Berrer genießt trotz Melbourne-Aus
Melbourne (dpa) - Das Leben als Tennisprofi kann manchmal ganz schön surreal sein. Vor allem, wenn man nicht zu den Privilegierten wie Rafael Nadal, Novak Djokovic und Co. gehört, sondern in der Weltrangliste jenseits der Top 100 steht.
Da kann es schon passieren, dass man in der einen Woche auf der großen Bühne eines Grand-Slam-Turniers aufschlägt und wenige Tage später schon wieder bei einem zweitklassigen Challenger Event weit ab der Tennis-Öffentlichkeit dem gelben Filzball hinterherjagt.

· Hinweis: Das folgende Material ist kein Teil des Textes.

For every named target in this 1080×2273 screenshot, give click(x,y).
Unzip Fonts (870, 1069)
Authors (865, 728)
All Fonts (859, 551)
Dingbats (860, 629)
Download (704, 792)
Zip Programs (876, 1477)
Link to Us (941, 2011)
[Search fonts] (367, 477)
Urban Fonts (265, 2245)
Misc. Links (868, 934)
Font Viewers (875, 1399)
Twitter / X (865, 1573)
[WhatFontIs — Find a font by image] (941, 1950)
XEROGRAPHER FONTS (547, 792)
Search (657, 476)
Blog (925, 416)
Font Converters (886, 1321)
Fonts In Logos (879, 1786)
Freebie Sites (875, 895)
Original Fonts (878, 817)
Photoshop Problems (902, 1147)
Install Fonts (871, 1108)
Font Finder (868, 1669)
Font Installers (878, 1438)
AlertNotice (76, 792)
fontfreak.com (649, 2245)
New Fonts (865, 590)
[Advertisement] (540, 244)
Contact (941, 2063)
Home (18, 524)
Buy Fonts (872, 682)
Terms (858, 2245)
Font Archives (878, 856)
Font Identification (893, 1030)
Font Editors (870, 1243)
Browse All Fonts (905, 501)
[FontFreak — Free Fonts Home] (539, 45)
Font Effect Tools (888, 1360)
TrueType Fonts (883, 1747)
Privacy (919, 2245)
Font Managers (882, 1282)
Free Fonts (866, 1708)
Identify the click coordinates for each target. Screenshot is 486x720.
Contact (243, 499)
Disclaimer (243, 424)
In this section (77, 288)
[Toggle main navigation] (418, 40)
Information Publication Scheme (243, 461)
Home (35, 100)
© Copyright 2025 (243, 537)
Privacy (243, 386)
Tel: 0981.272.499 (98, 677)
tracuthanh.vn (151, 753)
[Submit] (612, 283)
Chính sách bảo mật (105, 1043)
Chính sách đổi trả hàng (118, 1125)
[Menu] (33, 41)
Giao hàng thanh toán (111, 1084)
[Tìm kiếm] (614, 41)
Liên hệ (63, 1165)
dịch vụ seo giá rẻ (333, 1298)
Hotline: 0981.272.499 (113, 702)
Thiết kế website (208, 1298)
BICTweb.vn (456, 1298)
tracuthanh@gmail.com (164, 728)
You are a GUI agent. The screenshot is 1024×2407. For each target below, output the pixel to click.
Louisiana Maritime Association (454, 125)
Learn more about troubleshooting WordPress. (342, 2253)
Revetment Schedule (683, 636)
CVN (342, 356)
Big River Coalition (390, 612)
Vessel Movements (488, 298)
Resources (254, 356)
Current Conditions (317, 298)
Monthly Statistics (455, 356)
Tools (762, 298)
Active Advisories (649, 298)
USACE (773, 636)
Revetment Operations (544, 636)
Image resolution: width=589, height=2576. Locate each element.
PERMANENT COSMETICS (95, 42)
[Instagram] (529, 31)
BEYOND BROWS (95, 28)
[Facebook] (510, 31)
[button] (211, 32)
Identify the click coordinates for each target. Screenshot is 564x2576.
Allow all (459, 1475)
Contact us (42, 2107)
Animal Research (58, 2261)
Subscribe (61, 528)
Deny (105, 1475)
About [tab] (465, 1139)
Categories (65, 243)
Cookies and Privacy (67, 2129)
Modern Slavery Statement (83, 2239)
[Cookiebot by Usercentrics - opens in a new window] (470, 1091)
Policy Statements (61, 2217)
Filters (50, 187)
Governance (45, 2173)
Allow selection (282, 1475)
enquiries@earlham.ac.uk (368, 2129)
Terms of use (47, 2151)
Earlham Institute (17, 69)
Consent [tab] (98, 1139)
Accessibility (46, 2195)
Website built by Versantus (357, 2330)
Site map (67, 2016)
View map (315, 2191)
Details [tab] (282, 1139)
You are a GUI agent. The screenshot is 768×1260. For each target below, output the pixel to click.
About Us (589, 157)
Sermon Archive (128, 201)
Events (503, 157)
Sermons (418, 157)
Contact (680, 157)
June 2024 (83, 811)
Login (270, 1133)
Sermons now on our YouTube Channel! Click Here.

Michael Berrer ist einer dieser Spieler, der seit Jahren ein Leben zwischen den Welten führt. Bei den Australian Open in Melbourne schaffte es der Stuttgarter als einer von nur zwei Deutschen in der Herren-Konkurrenz in die zweite Runde. Gegen den an Nummer 26 gesetzten Spanier Feliciano Lopez kämpfte der 33-Jährige im Melbourner Wetterchaos 2:13 Stunden lang verbissen um einen Verbleib in der großen, weiten Tennis-Welt, doch am Ende reichte es beim 4:6, 6:7 (6:8), 4:6 nicht ganz.
„Es hat mir hier trotzdem ganz gut gefallen“, sagte Berrer. „Es hat Spaß gemacht.“ Spaß gemacht? An einem Tag, an dem erstmals seit 2009 wegen der großen Hitze wieder Spiele unterbrochen, verschoben und von Platz zu Platz verlegt wurden? „Man muss die Atmosphäre bei diesen Turnieren einfach aufsaugen“, sagte Berrer. „Ich habe schon ein gutes Leben - und das weiß ich auch.“
Es ist schade, dass dieser 1,93-Meter-Hüne, der jahrelang den Titel „schwerster Spieler auf der Tour“ mit Stolz und Selbstironie mit sich herumtrug, nicht weiter vorne in der Rangliste platziert ist. Denn Berrer ist ein Typ, der etwas zu erzählen hat, nach Spielen nicht nur darüber redet, welche Vorhand er in welcher Situation vielleicht etwas anders hätte spielen sollen.
Doch weiter als auf Rang 42 im Mai 2010 ging es für den Schwaben nicht. Und so hat er im Spätherbst seiner Karriere beschlossen, das Leben auf der Tour nicht mehr ganz so ernst zu nehmen. „Ich will die nächsten zwei Jahre einfach genießen“, sagte Berrer. Bald schließt er seinen Bachelor in Psychologie an der Fernuniversität in Phoenix/Arizona ab, den er dank einer Scholarship von der Tennis-Herren-Organisation ATP vor einiger Zeit begonnen hatte. „Das nimmt einem ein wenig den Druck, mal sehen, was ich danach damit mache“, sagte der Familienvater.
Zunächst einmal geht es für Berrer auf der Tennis-Tour weiter und da erst einmal zurück in eine andere Welt. Dorthin, wo nicht tausende Zuschauer täglich auf die Anlage strömen und die Stars ein Shuttle-Service stets dahin bringt, wo sie hinwollen. Auf das erste Grand-Slam-Turnier der Saison folgen für Berrer die Heilbronn Open unweit seines zu Hauses. „Ich liebe dieses Turnier, ich bin der Einzige, der es dreimal gewonnen hat.“
Wenn der Schwabe über das Challenger-Event spricht, leuchten seine Augen genauso wie kurz zuvor, als er von seinen Erlebnissen bei den Australian Open erzählt. „Man darf das alles nicht so ernst nehmen“, sagte der zweimalige Turniersieger auf der ATP-Tour. „Wenn es gut läuft, schön, wenn nicht, fahre ich eben wieder nach Hause.“
Von dort aus wird er auch verfolgen, wer in der großen Tennis-Welt das erste wichtige Turnier des Jahres für sich entscheidet. Bislang gaben sich die Favoriten in Melbourne keine Blöße. Am Donnerstag marschierten Rafael Nadal, Andy Murray und Roger Federer jeweils klar in drei Sätzen in die dritte Runde. Nur der an Nummer fünf gesetzte Argentinier Juan Martin del Potro schied in fünf Sätzen gegen den Spanier Roberto Bautista Agut aus.